There are several theories trying to explain the name Bucharest, but the most remarkable of them is a legend about a shepherd called Bucur, who fell in love with a lady called Dâmboviţa. When they started a settlement near the river which now flows through Bucharest, he named it after her. For settlements, in Romanian it was quite common to name them after its founder by adding the suffix -ești and so București (Bucharest) was born.

14. The Famous ‘Mici’ Were Invented In Bucharest

Another remarkable story took place in the 14th century in one of the inns of the city. The popular inn stood at the place where you can now find Beraria Nenea Iancu and was frequented by several important people. One day it was so crowded that the cook ran out of guts to make sausages, but he didn’t want to disappoint his guests. So he used his creativity by mixing the meat with additional spices and cooked it on a skewers without the skin. His guests liked it and the skinless sausage quickly became a popular new dish called mititei or simply mici, which translates as ‘little ones’.

15. The Sky Tower Is The Tallest Building

The Sky Tower is an office building which was openened in 2012 on Calea Floreasca in the north of the city. With a height of 137 meters it is currently the tallest building in Bucharest and Romania. It has a restaurant on the 36th floor which offers the most spectacular views over the city.

16. Bellu Cemetery Is The Oldest Of The City

Until the middle of the 19th century, important people in Bucharest were buried in churchyards while the poor were buried outside the city. When the courtyards started to get full, the Șerban Vodă Cemetery, better known as Bellu Cemetery, was created in 1855. Known as the first and most authentic cemetery in Bucharest, Bellu Cemetery is the final place of rest of many important people including politicians, writers, artists, and other famous Romanians.

17. Cișmigiu Garden Is The Oldest Park

Cișmigiu Garden is a beautiful green park with an artificial lake and a popular place to relax in the center of Bucharest. The park was already created in 1847, which makes it the oldest park in the city.

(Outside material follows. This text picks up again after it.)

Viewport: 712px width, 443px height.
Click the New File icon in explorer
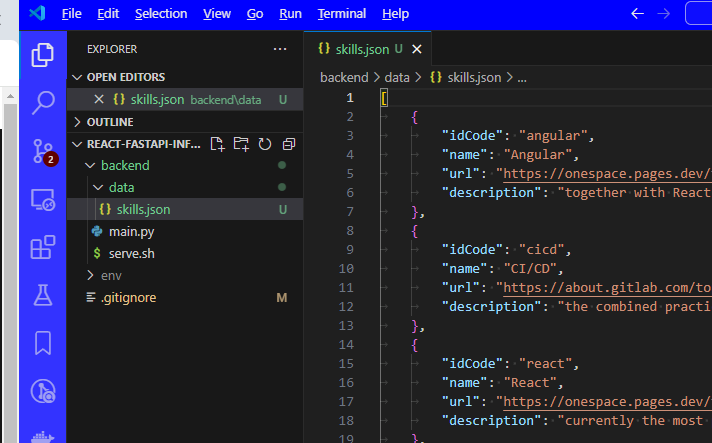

Relocation of the Mihai Vodă Church – Image courtesy of the Museum of the Municipality

18. Large Parts Of The City Were Demolished During The Communist Era

The Great Fire was not the only time when a large part of the city got demolished. During his visit to North Korea, Communist leader Nicolae Ceaușescu was impressed by totalitarian architecture with large boulevards, squares, and massive buildings. When Bucharest was hit by a massive earthquake in 1977, Ceaușescu saw an unprecedented opportunity to turn the capital into a showpiece of socialist systemization. So instead of restoring damaged buildings, he decided to completely vacate a large part of the city by demolishing even more (historic) buildings and forcing a significant number of people to move. Luckily a few historic churches, including the Mihai Vodă Church and the Nuns’ Skete Church, were saved from demolition by moving them on a rails.

The coat of arms of Bucharest

19. Saint Demetrius Is The Patron Saint Of Bucharest

Saint Demetrius the New of Basarabov is the patron saint of Bucharest. He features in the city’s coat of arms and his relics are kept in the Patriarchal Catheral.

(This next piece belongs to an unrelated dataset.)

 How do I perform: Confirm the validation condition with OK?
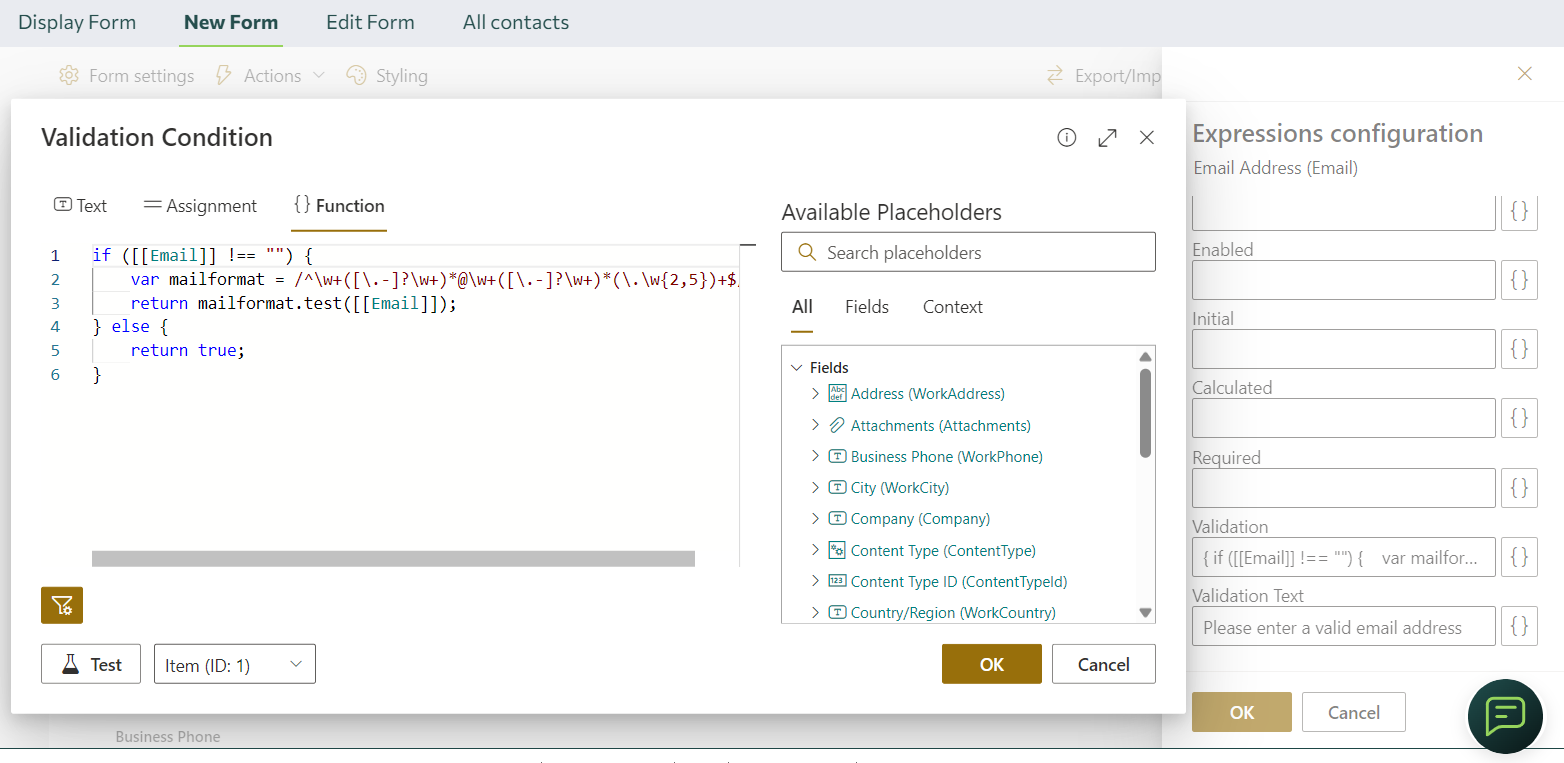coord(991,665)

20. Colţea Hospital Was The First Hospital

In 1704, Colţea Hospital was set up as the first hospital in Bucharest and is now one of the top medical institutions in Romania. An earthquake destroyed the old building and in 1888 a the current Neoclassical building was constructed, which is one of the most beautiful buildings in the city.

21. Its Population Is Shrinking

After decades of exponential growth, the population of Bucharest started falling quickly as many people left the country after the revolution of 1989 and the acceptance of Romania into the European Union in 2007. At its peak more than 2 million people lived in the capital, but this is now less than 1.8 million and over the last few years the population continued declined with 0.5% per year. This is by far not as bad as in the rural areas of Romania as the capital is developing quickly and keeps attracting young people. The United Nations predicts that Bucharest’s population will turn back to growth in the next few years.